Corner Store (2010) is a documentary film about Yousef, an owner of a corner grocery store in San Francisco. The film was produced and directed by Katherine Bruens and Sean Gillane, acting as both cinematographer and co-writer. Filming began in December 2009.

Yousef Elhaj, an owner of a corner grocery store in San Francisco is the focus of Corner Store. The film is structured as a first-person narrative with an informal and intimate tone and shot largely as cinema vérité. The camera introduces the audience to Yousef, who left Palestine ten years ago during the Second Intifada, and was forced to leave his wife and children behind as an economic refugee. During the interceding decade, Yousef has not only worked alone in the store but has also lived alone in the store's small back room, which also serves as the office and stock room.

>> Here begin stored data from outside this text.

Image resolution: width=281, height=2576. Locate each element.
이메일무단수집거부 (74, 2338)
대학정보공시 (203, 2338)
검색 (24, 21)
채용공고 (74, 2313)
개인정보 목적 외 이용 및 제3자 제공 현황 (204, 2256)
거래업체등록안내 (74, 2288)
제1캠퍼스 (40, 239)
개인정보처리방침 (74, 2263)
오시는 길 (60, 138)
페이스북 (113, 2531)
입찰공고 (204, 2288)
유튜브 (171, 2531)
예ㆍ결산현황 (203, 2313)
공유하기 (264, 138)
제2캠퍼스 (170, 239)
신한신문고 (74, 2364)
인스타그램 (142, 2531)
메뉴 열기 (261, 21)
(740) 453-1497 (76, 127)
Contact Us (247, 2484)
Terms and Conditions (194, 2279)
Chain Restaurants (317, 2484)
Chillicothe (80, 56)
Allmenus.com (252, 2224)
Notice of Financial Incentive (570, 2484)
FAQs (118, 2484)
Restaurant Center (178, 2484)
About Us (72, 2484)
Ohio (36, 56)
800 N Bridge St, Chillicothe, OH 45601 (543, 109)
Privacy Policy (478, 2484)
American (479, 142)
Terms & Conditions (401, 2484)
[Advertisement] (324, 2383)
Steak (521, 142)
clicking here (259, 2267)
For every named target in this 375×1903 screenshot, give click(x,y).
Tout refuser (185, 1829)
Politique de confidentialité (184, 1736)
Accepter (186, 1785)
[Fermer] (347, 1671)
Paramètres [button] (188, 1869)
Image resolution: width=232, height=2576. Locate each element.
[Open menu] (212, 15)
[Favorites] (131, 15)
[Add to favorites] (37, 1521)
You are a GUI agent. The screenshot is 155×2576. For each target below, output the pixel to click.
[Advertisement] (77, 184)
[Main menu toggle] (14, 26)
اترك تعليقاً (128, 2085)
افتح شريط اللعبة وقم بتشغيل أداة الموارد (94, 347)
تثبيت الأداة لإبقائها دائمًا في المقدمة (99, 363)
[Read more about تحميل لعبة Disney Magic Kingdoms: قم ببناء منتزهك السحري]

As his children have grown into young adults, he has only been to visit them once and then for only ten days. Yet he has put everything into ensuring the success of his business working from eight in the morning until midnight or two in the morning seven days a week and 365 days a year—for ten years. The film then follows the family as they embark on new challenges and adjustments as Palestinian Americans in the United States.

The filmmakers traveled to the West Bank to capture Yousef's return and the culturally beautiful but politically unstable condition of the West Bank today. The filmmakers documented their journey with a daily blog so supporters at home could track the production.